=== Exercise description ===
Retype the part of the listing that opens with the line containing "I want to click on row-header-eye-length: アイの長さ, so" and closes with the line containing "Describe the element at coordinates (1216, 488)". Leave the pictures out of your copy.

=== Excerpted records ===

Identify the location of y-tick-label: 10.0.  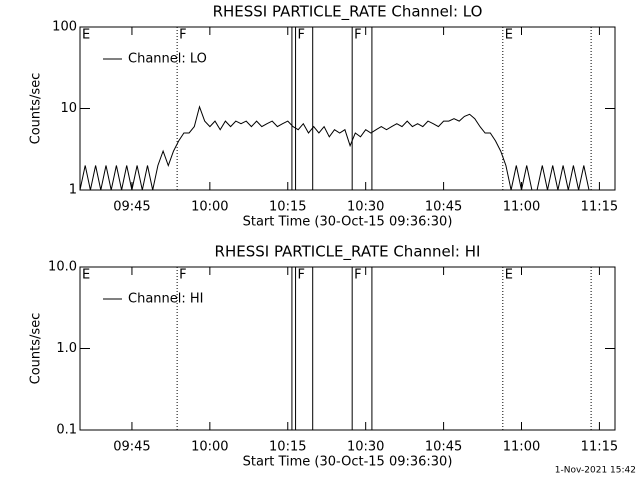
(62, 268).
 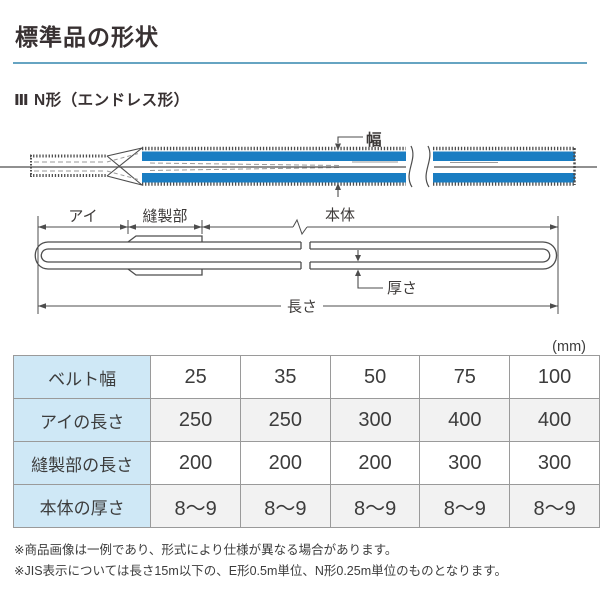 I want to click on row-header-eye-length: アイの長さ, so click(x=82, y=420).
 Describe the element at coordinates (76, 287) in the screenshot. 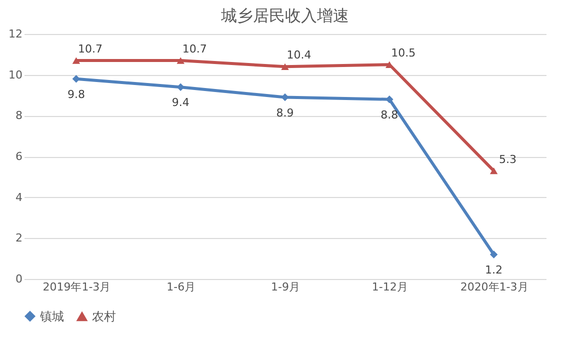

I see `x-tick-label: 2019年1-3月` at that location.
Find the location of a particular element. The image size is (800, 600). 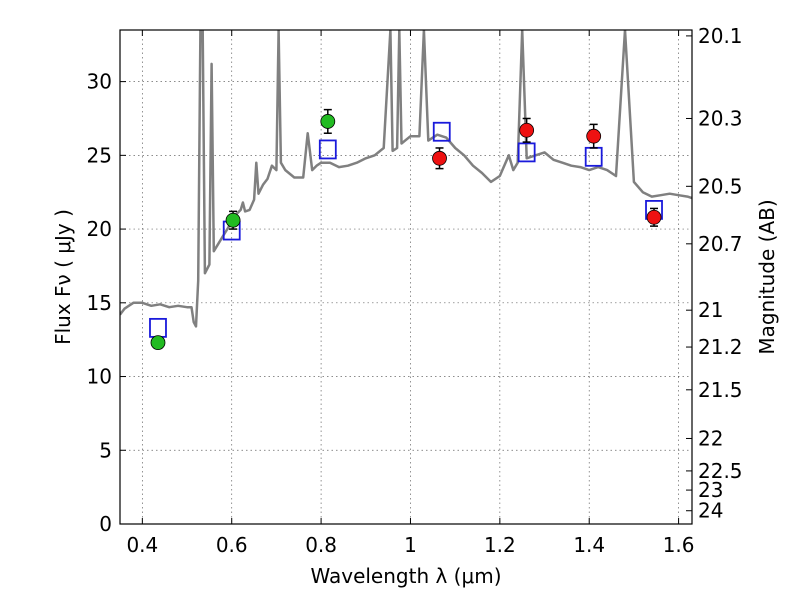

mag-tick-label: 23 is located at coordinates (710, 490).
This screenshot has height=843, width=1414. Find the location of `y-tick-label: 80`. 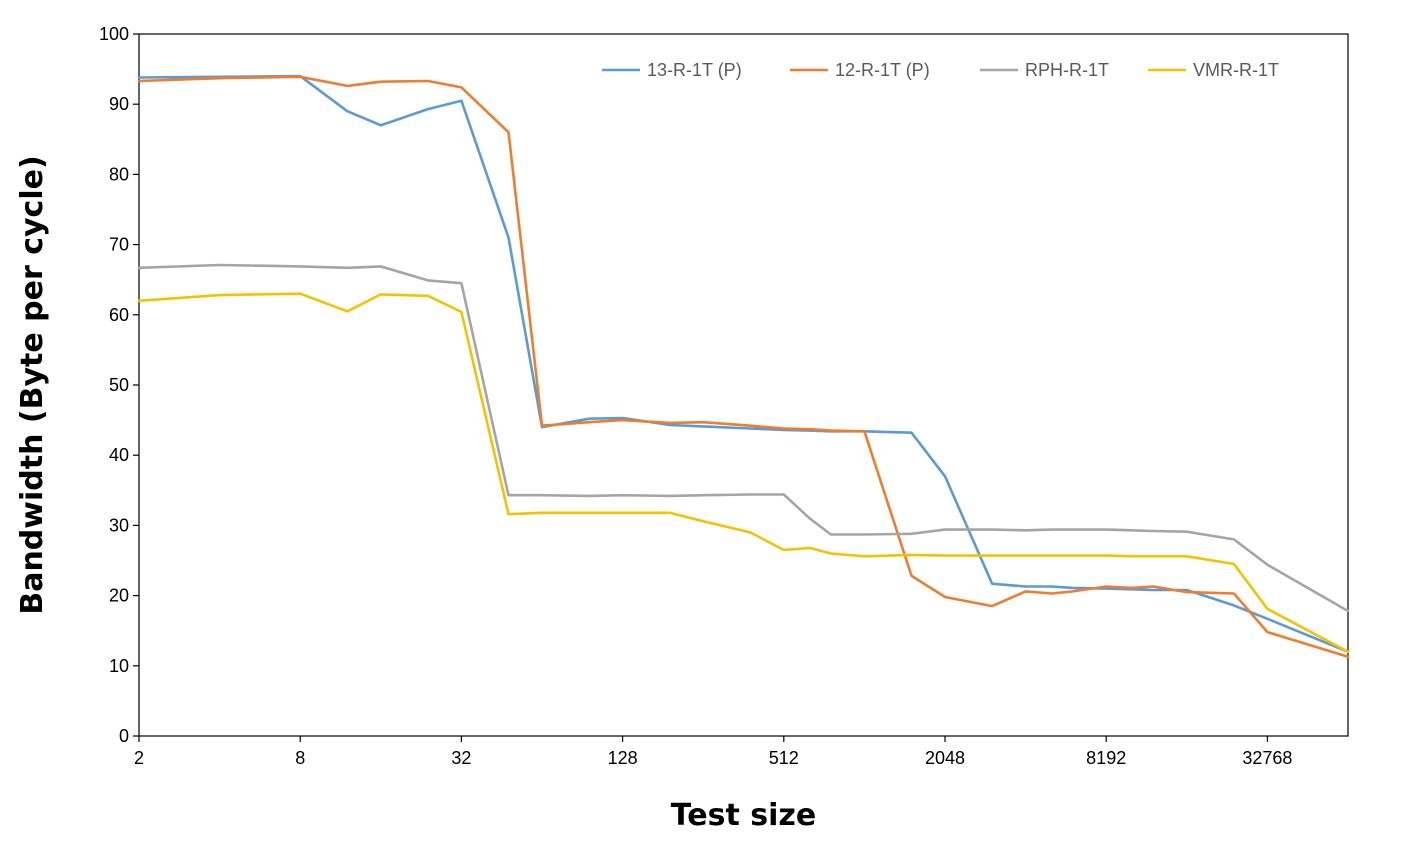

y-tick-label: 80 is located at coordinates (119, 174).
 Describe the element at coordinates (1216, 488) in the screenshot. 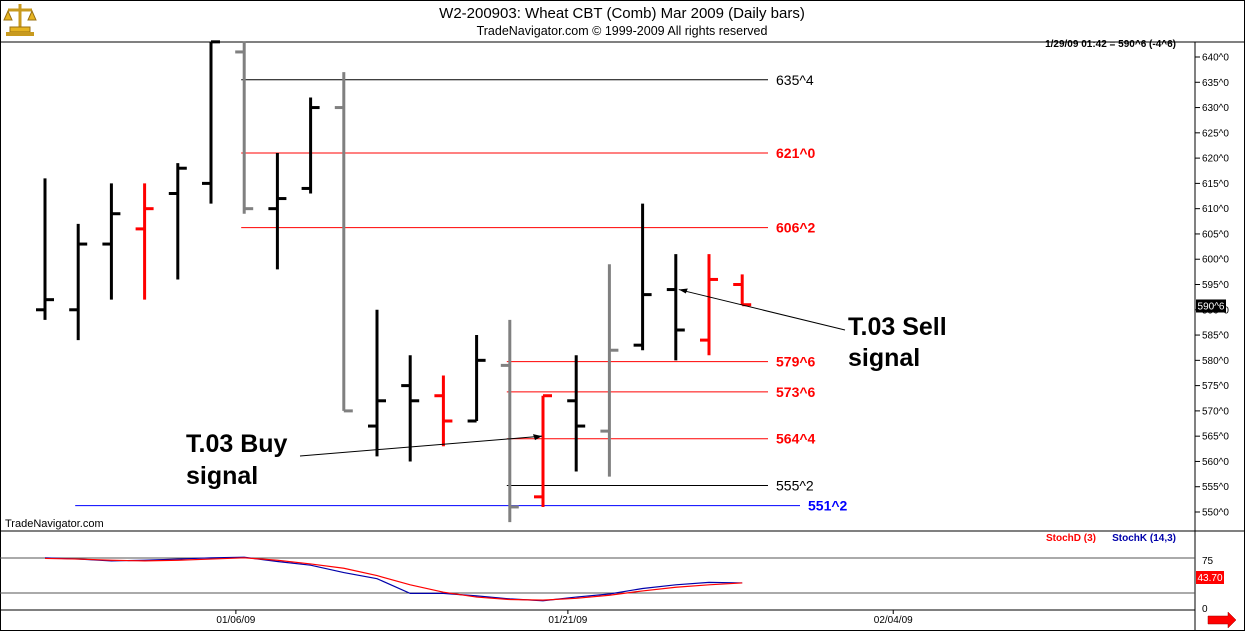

...

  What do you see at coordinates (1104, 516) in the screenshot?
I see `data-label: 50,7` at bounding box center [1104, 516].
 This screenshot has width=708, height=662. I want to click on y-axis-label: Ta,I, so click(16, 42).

=== Reply to the task ===
  I want to click on row-header-eye-length: アイの長さ, so click(x=82, y=420).
 Describe the element at coordinates (76, 287) in the screenshot. 

I see `x-tick-label: 2019年1-3月` at that location.
Find the location of a particular element. The image size is (800, 600). 

mag-tick-label: 23 is located at coordinates (710, 490).
This screenshot has height=843, width=1414. Find the location of `y-tick-label: 80`. 

y-tick-label: 80 is located at coordinates (119, 174).
 Describe the element at coordinates (1216, 488) in the screenshot. 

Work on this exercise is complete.